__The exercise__.
Copy the listing below word for word, from the line containing "The width and height of the screenshot is (870, 602)." through the end, inclusive.

__Data supplied__.
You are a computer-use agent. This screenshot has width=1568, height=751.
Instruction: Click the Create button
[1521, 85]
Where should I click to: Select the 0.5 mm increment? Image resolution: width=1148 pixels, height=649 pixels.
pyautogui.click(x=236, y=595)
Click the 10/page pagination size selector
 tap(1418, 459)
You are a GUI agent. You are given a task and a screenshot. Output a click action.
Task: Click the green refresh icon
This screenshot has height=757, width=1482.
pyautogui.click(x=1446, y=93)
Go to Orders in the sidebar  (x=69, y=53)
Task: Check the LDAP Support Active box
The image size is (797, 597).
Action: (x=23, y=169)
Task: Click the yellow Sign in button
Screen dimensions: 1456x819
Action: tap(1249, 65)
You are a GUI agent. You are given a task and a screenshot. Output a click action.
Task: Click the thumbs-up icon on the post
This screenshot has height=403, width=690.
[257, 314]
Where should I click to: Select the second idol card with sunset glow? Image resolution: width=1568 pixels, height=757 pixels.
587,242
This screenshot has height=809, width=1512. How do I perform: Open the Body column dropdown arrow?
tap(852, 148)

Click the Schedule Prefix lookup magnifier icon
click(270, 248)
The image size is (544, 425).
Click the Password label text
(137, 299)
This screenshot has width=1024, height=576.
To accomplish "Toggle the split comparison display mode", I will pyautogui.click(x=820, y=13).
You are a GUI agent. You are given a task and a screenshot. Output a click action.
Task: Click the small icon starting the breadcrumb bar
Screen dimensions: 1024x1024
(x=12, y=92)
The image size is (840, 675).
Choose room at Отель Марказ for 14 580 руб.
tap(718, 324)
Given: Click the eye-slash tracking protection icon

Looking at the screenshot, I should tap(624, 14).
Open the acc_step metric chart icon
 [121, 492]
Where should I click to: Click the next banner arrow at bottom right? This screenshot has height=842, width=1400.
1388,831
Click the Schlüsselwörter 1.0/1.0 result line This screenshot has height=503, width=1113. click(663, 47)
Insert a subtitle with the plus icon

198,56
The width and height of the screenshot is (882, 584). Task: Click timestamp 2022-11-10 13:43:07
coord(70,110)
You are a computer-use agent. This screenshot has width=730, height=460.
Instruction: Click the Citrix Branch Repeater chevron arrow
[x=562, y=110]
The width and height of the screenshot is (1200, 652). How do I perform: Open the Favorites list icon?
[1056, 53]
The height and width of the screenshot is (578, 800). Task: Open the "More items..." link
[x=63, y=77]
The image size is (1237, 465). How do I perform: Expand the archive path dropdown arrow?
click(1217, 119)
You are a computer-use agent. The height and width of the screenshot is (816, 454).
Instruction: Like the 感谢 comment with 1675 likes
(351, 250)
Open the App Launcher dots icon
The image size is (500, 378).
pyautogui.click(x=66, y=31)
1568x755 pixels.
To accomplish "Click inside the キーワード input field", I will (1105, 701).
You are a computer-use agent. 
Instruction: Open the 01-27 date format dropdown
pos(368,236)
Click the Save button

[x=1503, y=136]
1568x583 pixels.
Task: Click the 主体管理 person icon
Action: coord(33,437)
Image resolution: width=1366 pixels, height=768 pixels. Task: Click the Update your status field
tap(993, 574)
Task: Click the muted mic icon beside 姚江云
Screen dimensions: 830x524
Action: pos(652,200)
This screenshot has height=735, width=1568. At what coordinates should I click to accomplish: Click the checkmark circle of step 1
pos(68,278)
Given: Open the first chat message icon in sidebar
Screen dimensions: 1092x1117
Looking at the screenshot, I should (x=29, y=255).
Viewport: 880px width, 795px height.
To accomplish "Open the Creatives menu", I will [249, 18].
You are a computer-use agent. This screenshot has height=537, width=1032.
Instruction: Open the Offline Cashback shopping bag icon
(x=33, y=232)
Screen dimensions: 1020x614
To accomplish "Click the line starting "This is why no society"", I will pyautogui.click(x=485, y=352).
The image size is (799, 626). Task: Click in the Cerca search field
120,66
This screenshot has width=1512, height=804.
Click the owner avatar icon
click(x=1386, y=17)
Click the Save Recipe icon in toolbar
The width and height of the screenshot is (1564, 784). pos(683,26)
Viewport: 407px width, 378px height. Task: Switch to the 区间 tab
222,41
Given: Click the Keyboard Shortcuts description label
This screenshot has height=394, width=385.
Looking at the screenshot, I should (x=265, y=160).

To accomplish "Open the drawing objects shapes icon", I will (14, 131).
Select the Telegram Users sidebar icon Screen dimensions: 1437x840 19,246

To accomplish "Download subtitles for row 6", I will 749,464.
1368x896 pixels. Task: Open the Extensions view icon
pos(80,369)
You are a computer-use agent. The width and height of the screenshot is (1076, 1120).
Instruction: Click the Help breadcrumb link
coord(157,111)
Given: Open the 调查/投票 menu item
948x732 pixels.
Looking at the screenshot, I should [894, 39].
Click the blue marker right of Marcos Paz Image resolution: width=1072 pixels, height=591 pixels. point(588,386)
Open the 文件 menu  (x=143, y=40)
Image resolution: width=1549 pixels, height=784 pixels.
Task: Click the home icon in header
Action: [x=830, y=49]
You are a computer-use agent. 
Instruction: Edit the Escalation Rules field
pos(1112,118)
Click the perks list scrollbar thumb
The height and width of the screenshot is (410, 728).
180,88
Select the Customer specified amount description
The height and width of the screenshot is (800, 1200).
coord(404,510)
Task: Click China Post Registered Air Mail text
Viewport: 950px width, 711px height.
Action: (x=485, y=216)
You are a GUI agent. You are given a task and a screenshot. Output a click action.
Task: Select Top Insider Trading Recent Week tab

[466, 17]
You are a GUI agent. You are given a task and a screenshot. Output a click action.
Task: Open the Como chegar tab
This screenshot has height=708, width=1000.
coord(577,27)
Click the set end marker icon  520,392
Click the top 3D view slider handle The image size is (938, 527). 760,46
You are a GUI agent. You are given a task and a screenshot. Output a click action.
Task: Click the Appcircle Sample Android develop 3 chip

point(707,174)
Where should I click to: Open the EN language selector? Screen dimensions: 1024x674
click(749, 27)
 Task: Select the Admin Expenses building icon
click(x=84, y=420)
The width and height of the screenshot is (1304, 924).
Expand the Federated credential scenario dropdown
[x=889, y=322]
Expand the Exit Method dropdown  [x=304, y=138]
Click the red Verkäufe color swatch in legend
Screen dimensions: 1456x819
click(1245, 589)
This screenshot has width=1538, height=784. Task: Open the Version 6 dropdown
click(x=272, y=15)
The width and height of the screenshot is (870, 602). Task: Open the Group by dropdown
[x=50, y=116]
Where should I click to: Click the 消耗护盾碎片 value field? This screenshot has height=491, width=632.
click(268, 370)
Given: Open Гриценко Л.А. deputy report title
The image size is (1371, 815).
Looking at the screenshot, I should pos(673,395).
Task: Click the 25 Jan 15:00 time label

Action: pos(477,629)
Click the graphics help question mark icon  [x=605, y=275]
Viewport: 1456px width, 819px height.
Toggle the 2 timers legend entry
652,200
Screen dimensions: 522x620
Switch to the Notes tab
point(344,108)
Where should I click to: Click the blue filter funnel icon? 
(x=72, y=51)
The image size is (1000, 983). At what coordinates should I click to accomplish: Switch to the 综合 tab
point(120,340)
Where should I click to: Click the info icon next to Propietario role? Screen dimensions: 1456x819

__Exercise response__.
The width and height of the screenshot is (870, 602). Task: Open the Group by dropdown
[x=50, y=116]
Where should I click to: Click the 消耗护盾碎片 value field? This screenshot has height=491, width=632.
click(268, 370)
Given: Open Гриценко Л.А. deputy report title
The image size is (1371, 815).
Looking at the screenshot, I should pos(673,395).
Task: Click the 25 Jan 15:00 time label

Action: pos(477,629)
Click the graphics help question mark icon  [x=605, y=275]
Viewport: 1456px width, 819px height.
Toggle the 2 timers legend entry
652,200
Screen dimensions: 522x620
Switch to the Notes tab
point(344,108)
Where should I click to: Click the blue filter funnel icon? 
(x=72, y=51)
The image size is (1000, 983). At what coordinates should I click to accomplish: Switch to the 综合 tab
point(120,340)
Where should I click to: Click the info icon next to Propietario role? Screen dimensions: 1456x819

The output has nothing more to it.